C’est quoi l’idée ?
L’idée de ce carnet provient d’une réflexion collective contre l’enfermement, quel qu’il soit, même si nous parlons ici de la prison en particulier. Malgré de nombreuses différences, un grand nombre des questions posées dans cette brochure peuvent également s’appliquer à l’enfermement psychiatrique et au CRA (Centre de rétention administrative) par exemple.
Au cours de discussions, le besoin s’est fait sentir d’avoir un outil sur lequel se reposer pour appréhender notre rapport individuel à un enfermement futur. Il s’agit ici d’y réféchir personnellement pour mieux se connaître et pouvoir le partager avec ses proches. L’idée est de prendre le temps d’envisager les implications de nos choix et nos envies, pour nous, pour les personnes qui vont nous soutenir en dehors de la taule et la signification politique que tout ça peut avoir.
On souhaite que cet outil soit une façon de faciliter le soutien de personnes incarcérées. Il est pensé pour être rempli individuellement tout en étant destiné à être lu par les personnes qui sont dehors et leur permettre de réagir au mieux, surtout dans les premiers moments d’incarcération où la communication peut être inexistante. Il permet aussi de soulager la charge mentale qui peut être écrasante, puisqu’on doit gérer tout un tas de choses quand un.e ami.e se retrouve dedans.
C’est aussi une façon de se préparer collectivement à la taule : on voudrait que ce carnet puisse aussi servir de base de discussion pour développer un rapport à l’incarcération qui puisse être collectif et partagé. Une manière de s’y confronter en amont, avant d’être “au pied du mur” et ainsi se donner des billes ensemble pour se sentir plus fort.e. On voudrait que cette réflexion et approche de la taule puisse participer à atténuer la peur de l’incarcération, pour se sentir moins isolé.e.

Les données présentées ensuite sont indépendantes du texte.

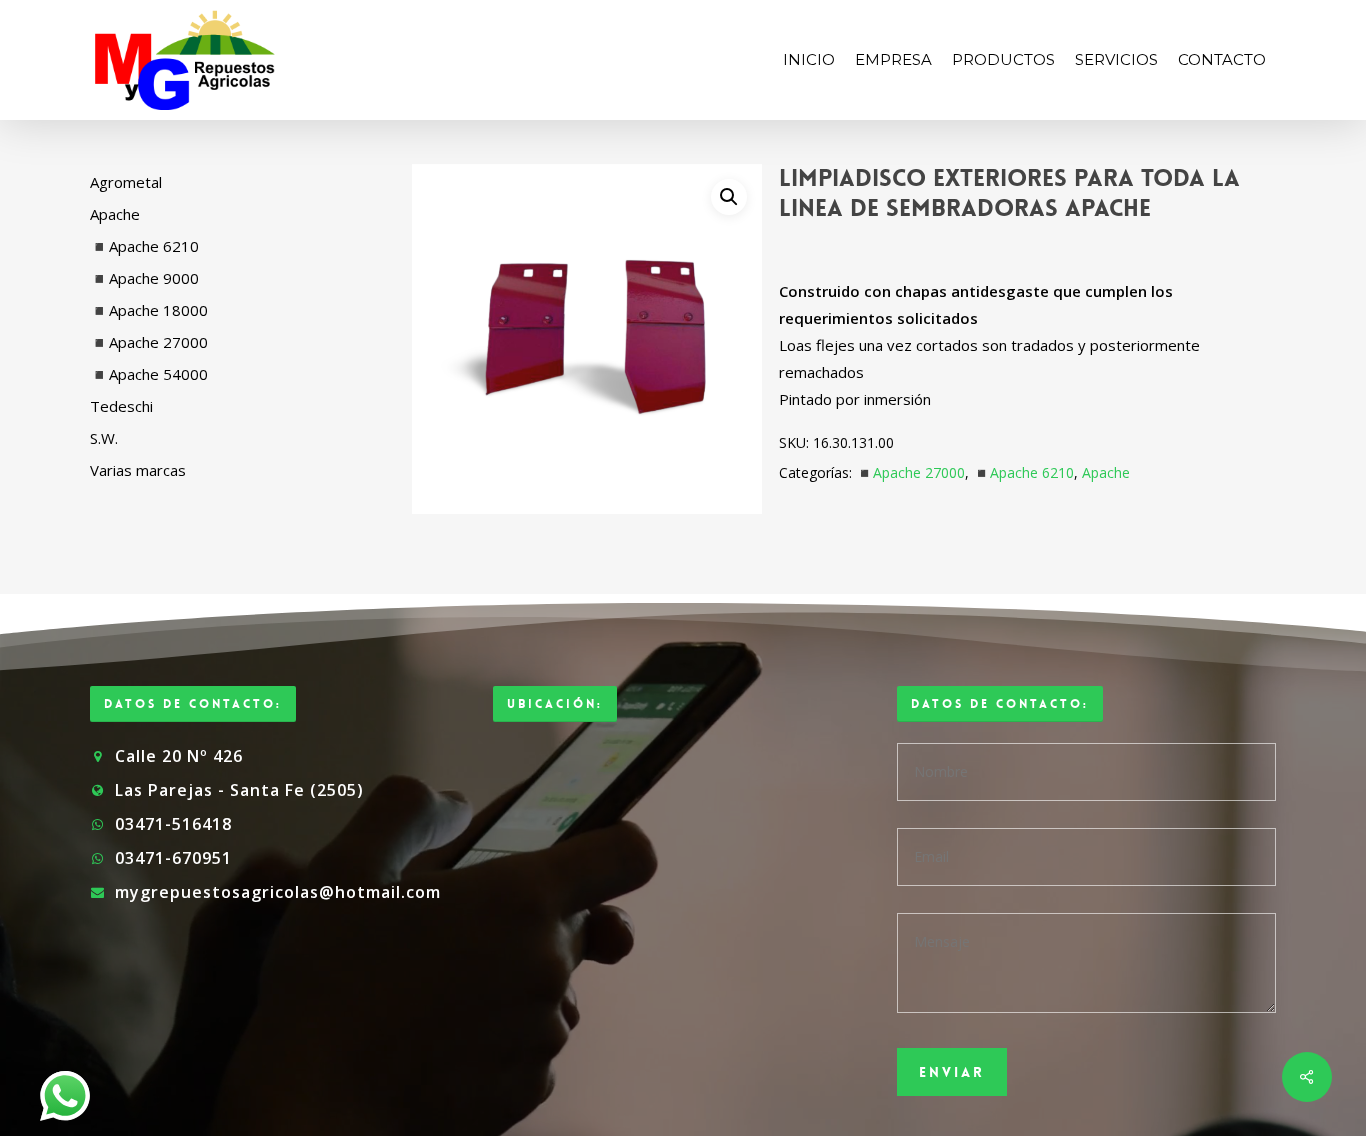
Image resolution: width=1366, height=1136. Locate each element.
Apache (1106, 472)
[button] (729, 197)
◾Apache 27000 (910, 472)
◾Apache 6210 (1023, 472)
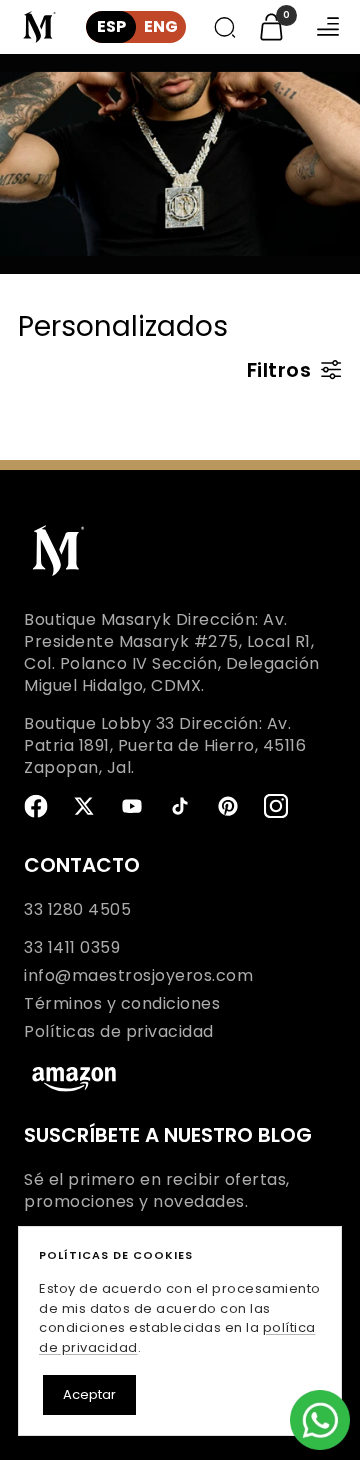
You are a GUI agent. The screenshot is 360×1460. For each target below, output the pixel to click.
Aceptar (89, 1394)
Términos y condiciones (122, 1004)
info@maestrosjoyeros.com (138, 976)
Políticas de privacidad (119, 1032)
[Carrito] (271, 27)
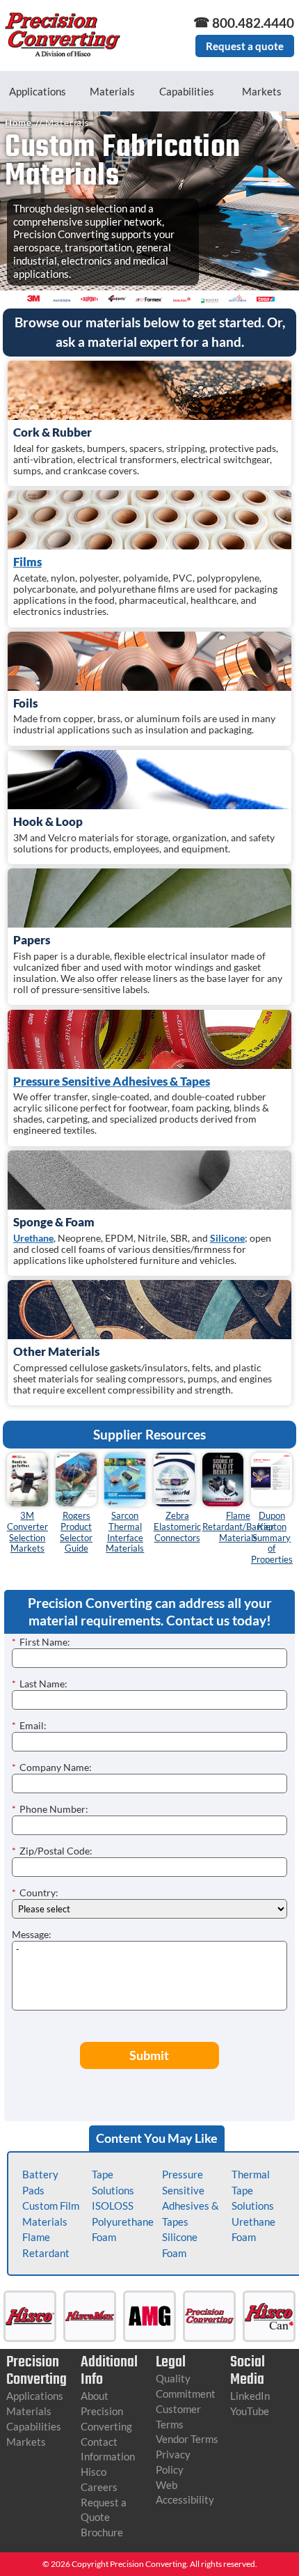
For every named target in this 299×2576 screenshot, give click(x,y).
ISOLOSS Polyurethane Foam (123, 2221)
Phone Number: (50, 1809)
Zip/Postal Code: (52, 1851)
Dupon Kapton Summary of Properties (272, 1538)
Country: (35, 1892)
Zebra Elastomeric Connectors (177, 1527)
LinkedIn (250, 2395)
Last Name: (39, 1683)
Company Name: (52, 1767)
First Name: (41, 1642)
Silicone (227, 1238)
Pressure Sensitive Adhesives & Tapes (111, 1081)
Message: (31, 1934)
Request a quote (245, 46)
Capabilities (186, 91)
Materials (112, 91)
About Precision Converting (106, 2411)
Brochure (102, 2532)
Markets (262, 91)
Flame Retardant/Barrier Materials (238, 1527)
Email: (29, 1725)
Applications (37, 91)
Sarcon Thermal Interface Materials (125, 1532)
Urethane (33, 1238)
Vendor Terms (187, 2439)
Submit (149, 2055)
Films (27, 561)
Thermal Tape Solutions (253, 2190)
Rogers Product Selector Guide (76, 1532)
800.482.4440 (253, 23)
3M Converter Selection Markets (27, 1532)
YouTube (249, 2411)
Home (18, 122)
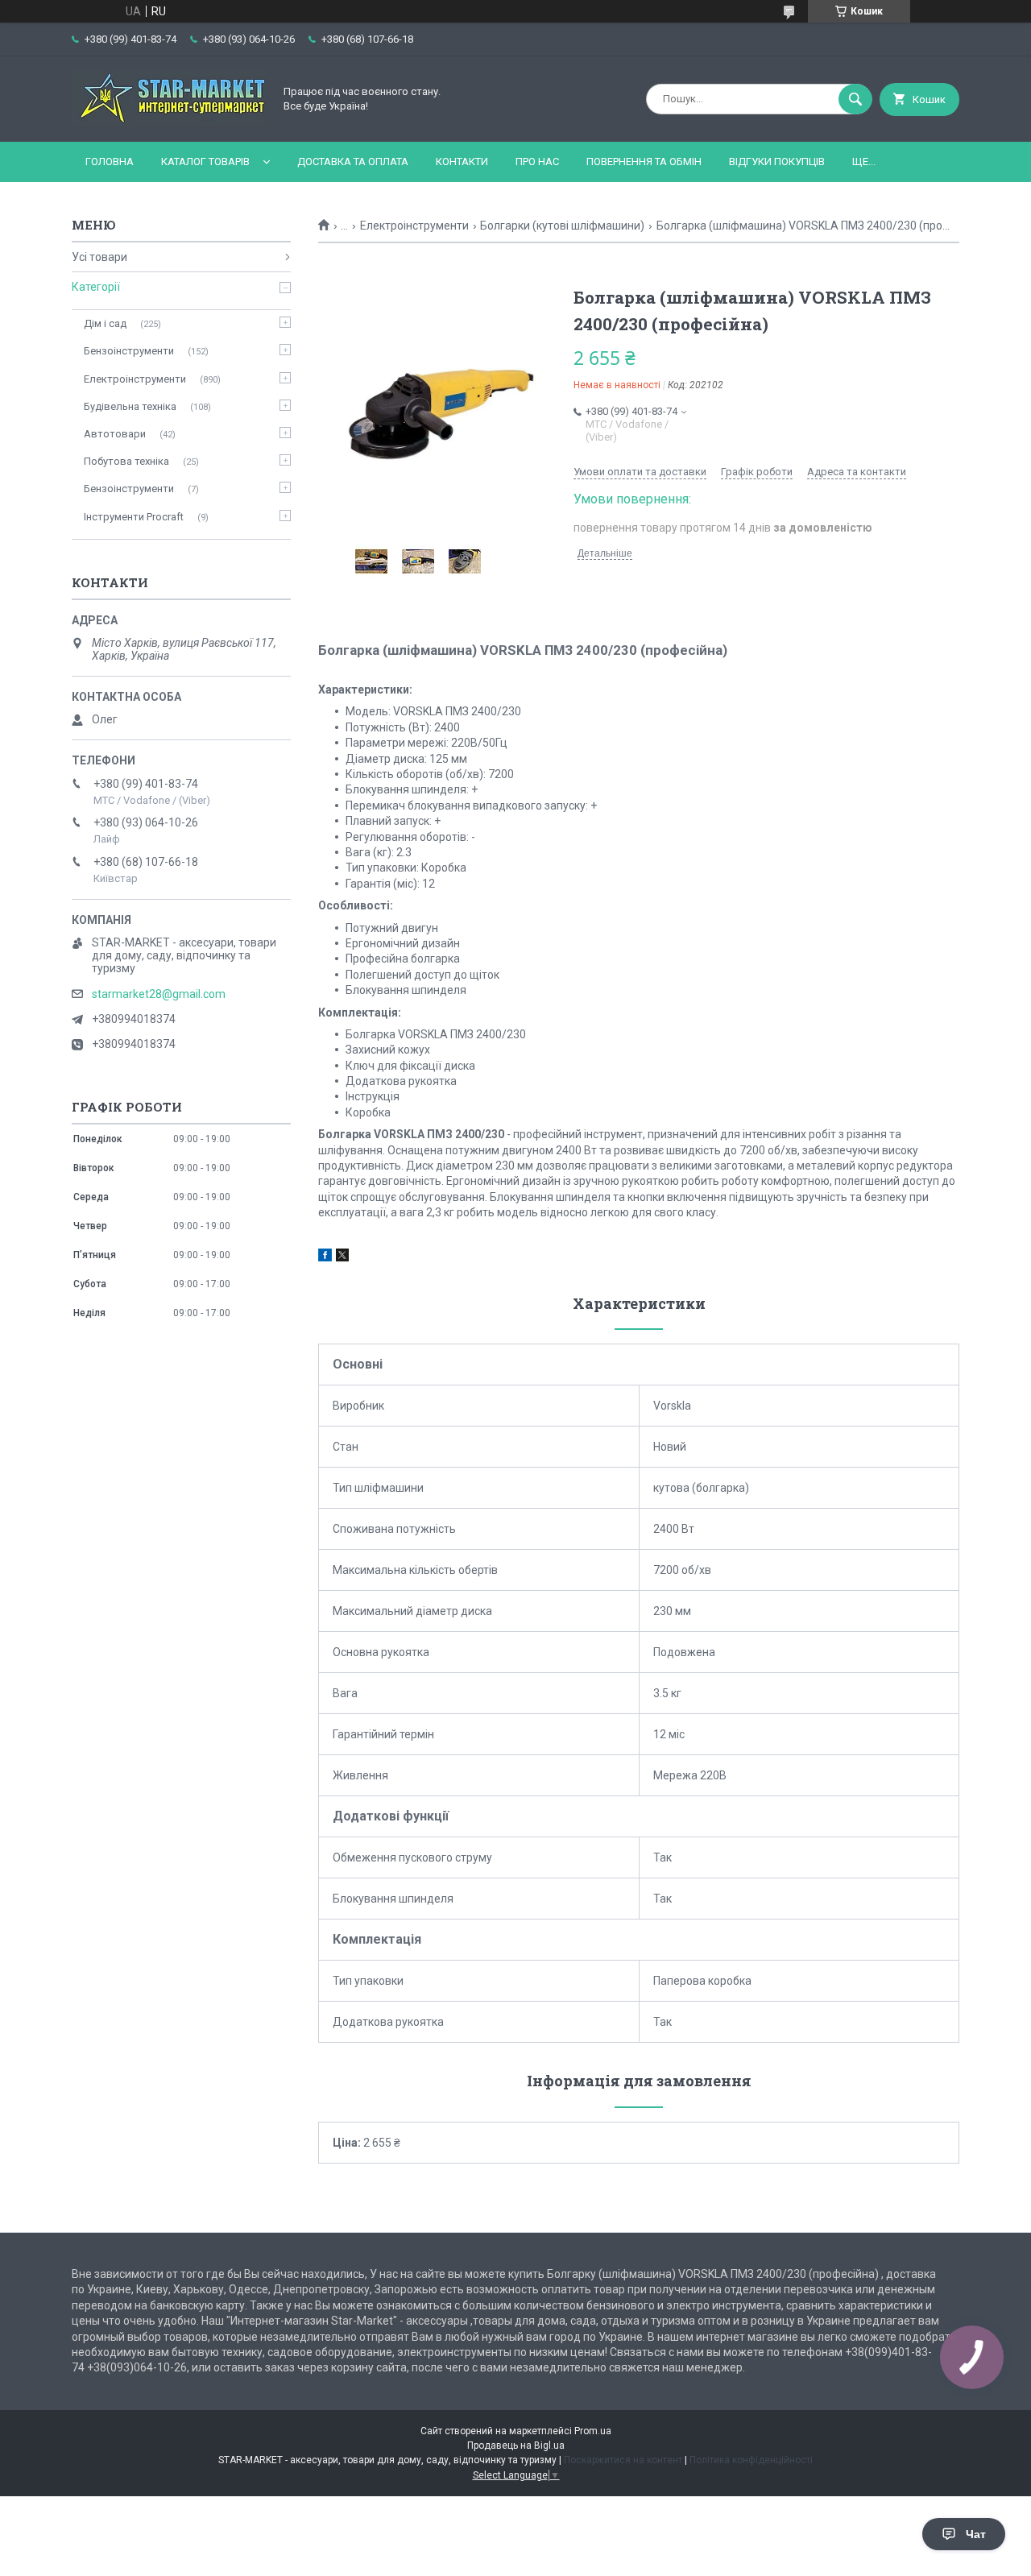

Cet outil nous semble important mais il ne se suffit évidemment pas à lui-même. On a choisi de lui donner la forme d’un formulaire, tout en ayant conscience que c’est assez limitant. On a essayé de rencenser le plus d’enjeux possibles ce qui ne veut pas dire que c’est exhaustif, ni que les questions posées te sembleront toutes pertinentes. Il faut aussi savoir que la plupart des expériences sur lesquelles on se base ont eu lieu en Ile-de-France. En tout cas, ça peut être une source d’inspiration pour un autre type de support (par exemple une fiche personnelle qui ne soit pas cette brochure). Cet outil est avant tout une base pour en parler avec ses proches, et diffuser plus largement ces questionnements sur la taule.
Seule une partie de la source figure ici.